:: Work instruction ::
If a line in the entries below includes "computer", pick it out and copy it.

:: Working data ::
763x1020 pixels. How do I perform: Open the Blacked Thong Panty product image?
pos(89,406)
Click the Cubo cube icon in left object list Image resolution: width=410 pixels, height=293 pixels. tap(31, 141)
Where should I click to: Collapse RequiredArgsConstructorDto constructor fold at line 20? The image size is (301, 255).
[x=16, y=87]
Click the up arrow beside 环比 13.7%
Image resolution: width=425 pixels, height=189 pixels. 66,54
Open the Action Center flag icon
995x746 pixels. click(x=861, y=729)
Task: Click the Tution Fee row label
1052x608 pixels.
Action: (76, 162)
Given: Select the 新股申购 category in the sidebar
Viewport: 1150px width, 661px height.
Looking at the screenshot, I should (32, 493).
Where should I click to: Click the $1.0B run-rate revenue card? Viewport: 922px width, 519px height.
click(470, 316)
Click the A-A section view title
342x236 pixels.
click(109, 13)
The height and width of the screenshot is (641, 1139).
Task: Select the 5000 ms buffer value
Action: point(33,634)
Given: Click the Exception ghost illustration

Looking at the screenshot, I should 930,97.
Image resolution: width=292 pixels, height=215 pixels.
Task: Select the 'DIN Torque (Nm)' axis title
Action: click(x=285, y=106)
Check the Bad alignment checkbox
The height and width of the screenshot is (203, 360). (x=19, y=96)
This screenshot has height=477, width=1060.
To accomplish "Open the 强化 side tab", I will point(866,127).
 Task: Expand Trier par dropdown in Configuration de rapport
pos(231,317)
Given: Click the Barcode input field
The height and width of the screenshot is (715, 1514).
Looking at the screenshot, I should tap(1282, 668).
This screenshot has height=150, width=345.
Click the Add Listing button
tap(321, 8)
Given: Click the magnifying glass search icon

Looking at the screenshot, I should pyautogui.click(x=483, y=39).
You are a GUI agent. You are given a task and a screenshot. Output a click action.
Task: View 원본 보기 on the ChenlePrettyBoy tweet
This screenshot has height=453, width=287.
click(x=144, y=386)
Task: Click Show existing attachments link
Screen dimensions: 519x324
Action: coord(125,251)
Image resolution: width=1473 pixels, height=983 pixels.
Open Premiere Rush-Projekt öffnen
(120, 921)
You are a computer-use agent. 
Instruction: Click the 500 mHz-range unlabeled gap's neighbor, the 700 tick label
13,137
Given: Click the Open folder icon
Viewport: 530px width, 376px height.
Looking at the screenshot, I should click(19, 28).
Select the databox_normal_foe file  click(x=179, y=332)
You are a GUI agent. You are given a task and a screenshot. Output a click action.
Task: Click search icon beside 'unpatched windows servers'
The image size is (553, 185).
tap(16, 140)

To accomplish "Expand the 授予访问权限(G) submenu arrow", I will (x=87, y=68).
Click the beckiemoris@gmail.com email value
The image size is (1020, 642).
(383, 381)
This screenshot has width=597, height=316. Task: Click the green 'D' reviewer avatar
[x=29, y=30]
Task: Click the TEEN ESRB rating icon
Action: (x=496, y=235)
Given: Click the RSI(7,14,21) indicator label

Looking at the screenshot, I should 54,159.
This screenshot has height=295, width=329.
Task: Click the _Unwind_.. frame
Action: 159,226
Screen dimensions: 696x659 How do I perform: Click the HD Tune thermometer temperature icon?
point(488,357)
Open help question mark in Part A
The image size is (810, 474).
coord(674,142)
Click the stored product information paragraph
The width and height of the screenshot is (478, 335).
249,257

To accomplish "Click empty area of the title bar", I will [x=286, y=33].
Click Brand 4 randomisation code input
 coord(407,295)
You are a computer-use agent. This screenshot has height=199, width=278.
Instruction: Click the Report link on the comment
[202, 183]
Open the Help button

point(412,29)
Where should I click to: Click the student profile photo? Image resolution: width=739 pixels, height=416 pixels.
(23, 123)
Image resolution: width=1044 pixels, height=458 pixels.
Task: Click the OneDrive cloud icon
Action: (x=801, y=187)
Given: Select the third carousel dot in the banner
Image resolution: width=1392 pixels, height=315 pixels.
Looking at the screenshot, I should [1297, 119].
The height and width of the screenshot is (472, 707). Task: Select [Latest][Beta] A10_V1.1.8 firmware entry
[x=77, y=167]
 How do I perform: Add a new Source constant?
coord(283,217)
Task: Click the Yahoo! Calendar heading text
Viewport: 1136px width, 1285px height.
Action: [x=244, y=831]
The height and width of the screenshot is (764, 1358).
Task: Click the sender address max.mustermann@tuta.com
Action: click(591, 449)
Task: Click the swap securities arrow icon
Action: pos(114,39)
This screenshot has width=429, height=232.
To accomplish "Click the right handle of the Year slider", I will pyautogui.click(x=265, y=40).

:: Finished task ::
You are a computer-use agent. 
You are a computer-use agent. This screenshot has height=199, width=278.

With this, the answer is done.